The patient has the right to access their own medical records.
The patient may request corrections to errors in their records.
The patient may request copies of records; these should be provided for free or for a "reasonable" fee (covering the cost of making the copies).
Software Functions and Practice Management
Key Terms
Computerized Provider Order Entry (CPOE): A method for entering orders for healthcare services (labs, diagnostics) directly into the patient's EHR; also known as computerized physician order entry.
Requisition: A formal order for diagnostic tests to be completed.
Superbill: A document that lists diagnosis codes, treatment codes, charges for services, and any payments made by the patient.
Electronic Health Record Functions
Practice Management:
Patient scheduling.
Insurance billing and tracking payments.
Appointment reminders.
Medical Assistant Responsibilities:
Learn the specific capabilities of the facility's EHR.
Manually add information through scanning and proper indexing according to policy.
Clinical and Administrative Tasks in EHR/CPOE:
Entering orders for diagnostic tests.
Entering and transmitting electronic prescriptions (e-prescribing) to pharmacies.
Maintaining general and informed consent forms.
Printing and reviewing procedure preparation instructions with patients.
Generating/transmitting referral forms and billing documents.
Creating return-to-work or return-to-school forms.
Benefits of E-Prescribing
Reduces errors caused by poor handwriting.
Allows both the provider and the pharmacy to view all medication data in one centralized location.
Can automatically generate drug information sheets for the patient.
Administrative and Accounting Functions
Generating superbills and transmitting insurance claims.
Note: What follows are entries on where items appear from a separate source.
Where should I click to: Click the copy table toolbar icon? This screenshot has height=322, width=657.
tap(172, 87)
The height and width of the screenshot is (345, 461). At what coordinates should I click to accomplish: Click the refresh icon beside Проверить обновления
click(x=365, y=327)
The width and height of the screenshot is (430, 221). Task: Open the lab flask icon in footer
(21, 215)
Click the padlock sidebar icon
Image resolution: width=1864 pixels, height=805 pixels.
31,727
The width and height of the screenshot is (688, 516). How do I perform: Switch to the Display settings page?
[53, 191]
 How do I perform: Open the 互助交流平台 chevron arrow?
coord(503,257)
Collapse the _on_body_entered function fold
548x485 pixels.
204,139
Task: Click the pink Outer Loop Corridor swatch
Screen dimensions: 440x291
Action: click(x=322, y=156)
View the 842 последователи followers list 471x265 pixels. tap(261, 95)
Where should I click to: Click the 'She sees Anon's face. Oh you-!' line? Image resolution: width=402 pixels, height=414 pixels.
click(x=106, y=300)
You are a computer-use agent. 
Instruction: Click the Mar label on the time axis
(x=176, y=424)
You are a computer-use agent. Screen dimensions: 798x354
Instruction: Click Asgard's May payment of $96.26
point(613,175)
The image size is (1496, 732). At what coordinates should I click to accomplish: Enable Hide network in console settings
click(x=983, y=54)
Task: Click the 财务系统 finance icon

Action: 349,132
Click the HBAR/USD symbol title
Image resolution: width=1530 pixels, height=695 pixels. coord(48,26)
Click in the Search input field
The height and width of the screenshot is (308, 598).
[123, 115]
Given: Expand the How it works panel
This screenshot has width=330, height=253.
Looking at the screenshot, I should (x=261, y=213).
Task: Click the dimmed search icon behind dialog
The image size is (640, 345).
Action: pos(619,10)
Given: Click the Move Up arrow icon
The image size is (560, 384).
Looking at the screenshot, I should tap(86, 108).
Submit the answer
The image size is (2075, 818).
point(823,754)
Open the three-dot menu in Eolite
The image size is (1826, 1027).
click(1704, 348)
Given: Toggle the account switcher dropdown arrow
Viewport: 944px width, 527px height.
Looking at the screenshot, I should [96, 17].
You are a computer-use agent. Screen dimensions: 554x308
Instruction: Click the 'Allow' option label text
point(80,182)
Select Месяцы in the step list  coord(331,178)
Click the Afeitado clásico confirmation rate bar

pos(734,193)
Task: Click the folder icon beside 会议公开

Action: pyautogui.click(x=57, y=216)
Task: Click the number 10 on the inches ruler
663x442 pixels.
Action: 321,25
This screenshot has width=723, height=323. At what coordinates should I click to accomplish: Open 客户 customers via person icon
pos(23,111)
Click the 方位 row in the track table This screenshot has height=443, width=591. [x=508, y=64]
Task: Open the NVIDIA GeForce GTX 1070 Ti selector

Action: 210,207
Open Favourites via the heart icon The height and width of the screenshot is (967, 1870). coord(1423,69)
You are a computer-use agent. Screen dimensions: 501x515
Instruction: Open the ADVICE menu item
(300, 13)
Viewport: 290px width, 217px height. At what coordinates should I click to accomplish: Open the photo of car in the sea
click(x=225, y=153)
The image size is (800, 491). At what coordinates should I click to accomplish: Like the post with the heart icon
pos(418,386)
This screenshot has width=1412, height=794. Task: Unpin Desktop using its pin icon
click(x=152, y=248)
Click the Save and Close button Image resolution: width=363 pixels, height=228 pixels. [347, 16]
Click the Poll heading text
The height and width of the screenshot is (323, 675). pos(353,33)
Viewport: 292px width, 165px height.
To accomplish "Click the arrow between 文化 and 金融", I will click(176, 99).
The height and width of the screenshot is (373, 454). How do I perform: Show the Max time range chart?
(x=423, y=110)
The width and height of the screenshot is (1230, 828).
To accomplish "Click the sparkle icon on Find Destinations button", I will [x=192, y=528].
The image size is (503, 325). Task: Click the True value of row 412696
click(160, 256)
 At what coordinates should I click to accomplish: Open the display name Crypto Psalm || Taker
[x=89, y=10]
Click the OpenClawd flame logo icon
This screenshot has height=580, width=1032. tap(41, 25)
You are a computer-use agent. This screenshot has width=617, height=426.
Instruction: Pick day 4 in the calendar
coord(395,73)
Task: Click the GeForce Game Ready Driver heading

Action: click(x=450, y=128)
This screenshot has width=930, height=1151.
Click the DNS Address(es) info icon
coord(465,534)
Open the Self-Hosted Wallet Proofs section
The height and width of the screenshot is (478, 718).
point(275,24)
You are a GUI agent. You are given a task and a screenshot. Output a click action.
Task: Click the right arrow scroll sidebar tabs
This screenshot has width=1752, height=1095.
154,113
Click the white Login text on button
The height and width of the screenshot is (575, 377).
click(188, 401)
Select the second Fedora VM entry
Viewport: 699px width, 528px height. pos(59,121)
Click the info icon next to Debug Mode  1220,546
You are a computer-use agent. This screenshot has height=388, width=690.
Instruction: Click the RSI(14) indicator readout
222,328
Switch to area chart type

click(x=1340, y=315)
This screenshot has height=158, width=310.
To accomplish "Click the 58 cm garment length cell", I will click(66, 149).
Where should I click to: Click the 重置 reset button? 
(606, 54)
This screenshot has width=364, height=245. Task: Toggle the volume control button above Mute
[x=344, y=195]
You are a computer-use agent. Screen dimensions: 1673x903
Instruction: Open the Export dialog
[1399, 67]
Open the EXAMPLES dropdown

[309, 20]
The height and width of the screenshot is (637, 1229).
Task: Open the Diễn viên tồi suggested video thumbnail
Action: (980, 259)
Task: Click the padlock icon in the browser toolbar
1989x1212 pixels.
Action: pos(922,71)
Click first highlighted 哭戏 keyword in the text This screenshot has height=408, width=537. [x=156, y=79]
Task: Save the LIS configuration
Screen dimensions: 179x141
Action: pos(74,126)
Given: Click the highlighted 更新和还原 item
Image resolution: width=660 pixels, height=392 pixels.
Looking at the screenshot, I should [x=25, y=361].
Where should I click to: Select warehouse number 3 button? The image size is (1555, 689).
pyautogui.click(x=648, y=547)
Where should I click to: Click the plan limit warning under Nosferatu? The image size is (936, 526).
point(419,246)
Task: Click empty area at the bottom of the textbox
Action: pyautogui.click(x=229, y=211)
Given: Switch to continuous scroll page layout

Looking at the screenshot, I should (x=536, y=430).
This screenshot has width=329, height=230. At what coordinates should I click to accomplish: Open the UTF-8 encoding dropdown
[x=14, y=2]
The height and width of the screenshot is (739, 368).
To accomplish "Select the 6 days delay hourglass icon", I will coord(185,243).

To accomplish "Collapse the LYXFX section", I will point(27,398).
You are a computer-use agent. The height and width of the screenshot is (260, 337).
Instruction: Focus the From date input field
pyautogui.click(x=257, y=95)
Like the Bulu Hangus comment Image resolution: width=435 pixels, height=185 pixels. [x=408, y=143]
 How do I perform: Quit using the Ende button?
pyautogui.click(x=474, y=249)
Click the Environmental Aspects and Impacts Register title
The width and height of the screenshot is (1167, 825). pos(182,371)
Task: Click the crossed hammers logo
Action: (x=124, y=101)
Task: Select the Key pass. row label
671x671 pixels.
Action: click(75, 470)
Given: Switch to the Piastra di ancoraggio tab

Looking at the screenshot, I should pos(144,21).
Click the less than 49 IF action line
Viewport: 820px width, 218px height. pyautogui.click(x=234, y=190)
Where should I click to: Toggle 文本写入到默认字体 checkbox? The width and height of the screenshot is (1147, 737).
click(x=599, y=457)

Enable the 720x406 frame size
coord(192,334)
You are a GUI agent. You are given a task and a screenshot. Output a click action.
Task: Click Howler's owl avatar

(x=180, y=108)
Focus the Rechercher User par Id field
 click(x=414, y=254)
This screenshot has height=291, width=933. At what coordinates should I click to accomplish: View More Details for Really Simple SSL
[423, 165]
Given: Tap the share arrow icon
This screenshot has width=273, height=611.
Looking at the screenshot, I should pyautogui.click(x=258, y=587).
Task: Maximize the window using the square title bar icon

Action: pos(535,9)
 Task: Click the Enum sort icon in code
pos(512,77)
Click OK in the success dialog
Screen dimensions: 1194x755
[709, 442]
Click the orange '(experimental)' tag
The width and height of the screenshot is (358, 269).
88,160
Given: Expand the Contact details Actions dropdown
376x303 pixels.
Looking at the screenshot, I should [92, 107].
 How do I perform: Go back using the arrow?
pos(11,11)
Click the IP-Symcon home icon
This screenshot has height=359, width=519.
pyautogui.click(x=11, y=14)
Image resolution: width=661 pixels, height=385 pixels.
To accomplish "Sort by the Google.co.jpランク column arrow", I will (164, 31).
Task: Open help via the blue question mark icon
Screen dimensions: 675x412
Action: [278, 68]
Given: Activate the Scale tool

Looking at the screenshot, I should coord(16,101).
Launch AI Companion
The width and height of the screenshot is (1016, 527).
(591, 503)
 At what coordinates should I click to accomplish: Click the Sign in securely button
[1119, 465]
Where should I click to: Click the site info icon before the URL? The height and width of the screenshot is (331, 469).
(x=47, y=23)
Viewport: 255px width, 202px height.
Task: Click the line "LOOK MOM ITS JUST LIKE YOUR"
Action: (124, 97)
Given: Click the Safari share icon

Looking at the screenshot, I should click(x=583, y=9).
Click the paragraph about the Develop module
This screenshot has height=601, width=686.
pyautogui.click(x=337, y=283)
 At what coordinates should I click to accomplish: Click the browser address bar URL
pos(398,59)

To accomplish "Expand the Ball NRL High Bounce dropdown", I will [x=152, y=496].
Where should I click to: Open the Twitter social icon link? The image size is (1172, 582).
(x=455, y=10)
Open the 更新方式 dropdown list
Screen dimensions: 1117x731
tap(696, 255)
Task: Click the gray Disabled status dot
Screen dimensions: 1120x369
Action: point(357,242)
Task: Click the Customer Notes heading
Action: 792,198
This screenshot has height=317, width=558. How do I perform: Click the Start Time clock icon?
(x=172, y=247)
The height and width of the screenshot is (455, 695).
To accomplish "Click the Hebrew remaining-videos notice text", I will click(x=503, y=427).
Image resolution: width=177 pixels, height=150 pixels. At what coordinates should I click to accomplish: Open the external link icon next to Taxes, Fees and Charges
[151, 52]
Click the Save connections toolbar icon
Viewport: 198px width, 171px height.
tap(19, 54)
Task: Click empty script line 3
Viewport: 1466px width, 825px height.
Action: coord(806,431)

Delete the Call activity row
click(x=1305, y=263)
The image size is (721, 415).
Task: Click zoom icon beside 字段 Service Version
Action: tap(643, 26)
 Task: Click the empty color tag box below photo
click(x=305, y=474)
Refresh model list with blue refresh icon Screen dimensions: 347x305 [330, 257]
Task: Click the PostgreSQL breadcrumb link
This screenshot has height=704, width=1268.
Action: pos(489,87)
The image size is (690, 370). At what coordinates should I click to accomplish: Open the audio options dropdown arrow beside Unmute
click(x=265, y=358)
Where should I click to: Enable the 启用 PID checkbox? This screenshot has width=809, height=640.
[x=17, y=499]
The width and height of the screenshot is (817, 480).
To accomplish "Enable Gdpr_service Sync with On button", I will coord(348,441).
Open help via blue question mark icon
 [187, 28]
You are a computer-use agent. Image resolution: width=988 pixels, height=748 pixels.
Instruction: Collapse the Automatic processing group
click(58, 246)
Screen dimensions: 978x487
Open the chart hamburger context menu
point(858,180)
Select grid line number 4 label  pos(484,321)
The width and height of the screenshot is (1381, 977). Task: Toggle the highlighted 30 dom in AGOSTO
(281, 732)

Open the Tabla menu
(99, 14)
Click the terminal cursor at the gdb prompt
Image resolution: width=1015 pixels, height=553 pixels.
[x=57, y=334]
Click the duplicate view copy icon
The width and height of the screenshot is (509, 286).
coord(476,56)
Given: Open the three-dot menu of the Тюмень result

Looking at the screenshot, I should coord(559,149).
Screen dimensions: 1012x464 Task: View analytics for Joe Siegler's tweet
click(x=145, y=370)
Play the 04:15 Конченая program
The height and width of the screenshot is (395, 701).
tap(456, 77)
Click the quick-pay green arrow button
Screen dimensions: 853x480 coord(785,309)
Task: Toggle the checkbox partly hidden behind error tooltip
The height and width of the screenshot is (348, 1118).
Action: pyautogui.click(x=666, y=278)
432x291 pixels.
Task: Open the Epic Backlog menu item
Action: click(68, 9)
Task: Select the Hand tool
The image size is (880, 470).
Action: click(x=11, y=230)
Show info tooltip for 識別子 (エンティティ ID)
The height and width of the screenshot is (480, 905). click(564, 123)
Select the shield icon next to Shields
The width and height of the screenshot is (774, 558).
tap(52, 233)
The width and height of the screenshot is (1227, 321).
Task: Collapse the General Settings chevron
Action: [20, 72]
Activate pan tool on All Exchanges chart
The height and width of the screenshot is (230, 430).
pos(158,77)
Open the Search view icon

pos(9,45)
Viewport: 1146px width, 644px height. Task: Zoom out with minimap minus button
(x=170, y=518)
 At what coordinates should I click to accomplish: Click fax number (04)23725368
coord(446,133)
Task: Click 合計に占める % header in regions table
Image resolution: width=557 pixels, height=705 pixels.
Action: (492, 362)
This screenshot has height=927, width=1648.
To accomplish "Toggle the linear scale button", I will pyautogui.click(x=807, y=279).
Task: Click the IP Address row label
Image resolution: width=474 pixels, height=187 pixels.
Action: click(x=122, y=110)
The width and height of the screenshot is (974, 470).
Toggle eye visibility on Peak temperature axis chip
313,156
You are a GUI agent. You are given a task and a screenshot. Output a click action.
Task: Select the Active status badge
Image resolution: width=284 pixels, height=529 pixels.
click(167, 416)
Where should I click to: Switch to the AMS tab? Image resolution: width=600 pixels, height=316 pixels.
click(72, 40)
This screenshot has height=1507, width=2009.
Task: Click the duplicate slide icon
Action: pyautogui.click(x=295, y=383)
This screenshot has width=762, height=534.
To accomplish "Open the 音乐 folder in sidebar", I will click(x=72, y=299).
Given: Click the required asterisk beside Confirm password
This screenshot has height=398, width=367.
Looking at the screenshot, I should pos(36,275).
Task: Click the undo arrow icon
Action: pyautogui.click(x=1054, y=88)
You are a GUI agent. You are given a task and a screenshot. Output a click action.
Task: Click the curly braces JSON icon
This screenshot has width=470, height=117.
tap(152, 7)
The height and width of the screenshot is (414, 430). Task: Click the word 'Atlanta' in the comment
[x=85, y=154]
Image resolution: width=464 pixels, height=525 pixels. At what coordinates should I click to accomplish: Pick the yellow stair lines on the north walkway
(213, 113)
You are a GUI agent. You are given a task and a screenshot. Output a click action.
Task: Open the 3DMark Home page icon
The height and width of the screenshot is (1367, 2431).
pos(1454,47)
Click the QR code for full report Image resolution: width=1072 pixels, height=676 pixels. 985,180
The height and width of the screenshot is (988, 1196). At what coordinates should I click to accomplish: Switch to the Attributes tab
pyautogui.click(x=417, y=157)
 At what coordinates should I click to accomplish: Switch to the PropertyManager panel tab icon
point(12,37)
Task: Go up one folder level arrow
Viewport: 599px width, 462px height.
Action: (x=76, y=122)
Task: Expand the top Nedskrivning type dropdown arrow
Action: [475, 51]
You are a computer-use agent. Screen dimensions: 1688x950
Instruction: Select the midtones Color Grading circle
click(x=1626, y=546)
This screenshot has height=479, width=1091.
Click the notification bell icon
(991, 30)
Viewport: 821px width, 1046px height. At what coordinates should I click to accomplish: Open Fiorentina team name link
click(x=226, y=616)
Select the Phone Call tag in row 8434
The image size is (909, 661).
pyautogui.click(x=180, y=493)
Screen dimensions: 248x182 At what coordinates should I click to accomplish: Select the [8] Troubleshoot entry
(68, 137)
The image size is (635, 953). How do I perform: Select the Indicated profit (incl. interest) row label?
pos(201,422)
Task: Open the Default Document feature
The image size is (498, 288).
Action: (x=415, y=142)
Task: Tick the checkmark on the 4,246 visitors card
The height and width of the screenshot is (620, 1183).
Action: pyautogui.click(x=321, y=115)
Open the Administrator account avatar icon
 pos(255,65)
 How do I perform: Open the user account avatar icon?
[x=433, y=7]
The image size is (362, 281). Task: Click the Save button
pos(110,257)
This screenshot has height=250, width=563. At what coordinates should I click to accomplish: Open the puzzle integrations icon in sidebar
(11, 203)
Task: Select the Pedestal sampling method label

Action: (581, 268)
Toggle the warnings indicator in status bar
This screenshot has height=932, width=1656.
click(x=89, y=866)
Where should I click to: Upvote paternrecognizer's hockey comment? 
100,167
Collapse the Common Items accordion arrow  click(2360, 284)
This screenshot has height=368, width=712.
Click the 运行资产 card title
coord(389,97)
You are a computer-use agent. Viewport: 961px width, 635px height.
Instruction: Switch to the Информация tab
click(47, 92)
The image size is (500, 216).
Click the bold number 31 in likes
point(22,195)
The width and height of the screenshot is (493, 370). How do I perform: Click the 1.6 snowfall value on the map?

Creating reports to track appointments, patient demographics, and medical conditions.
Executing accounting tasks such as posting payments and sending bills to patients.
Questions & Discussion
Case Study Prompts (Textbook References):
Reference the case study on page as a baseline for the chapter discussion.
Use specific information from the chapter to answer evaluation questions found on page , page , page , and page .
Patient Portal Conversation Starters:
Have you used a patient portal? What are the pros and cons?
How do we bridge the gap for patients without digital access?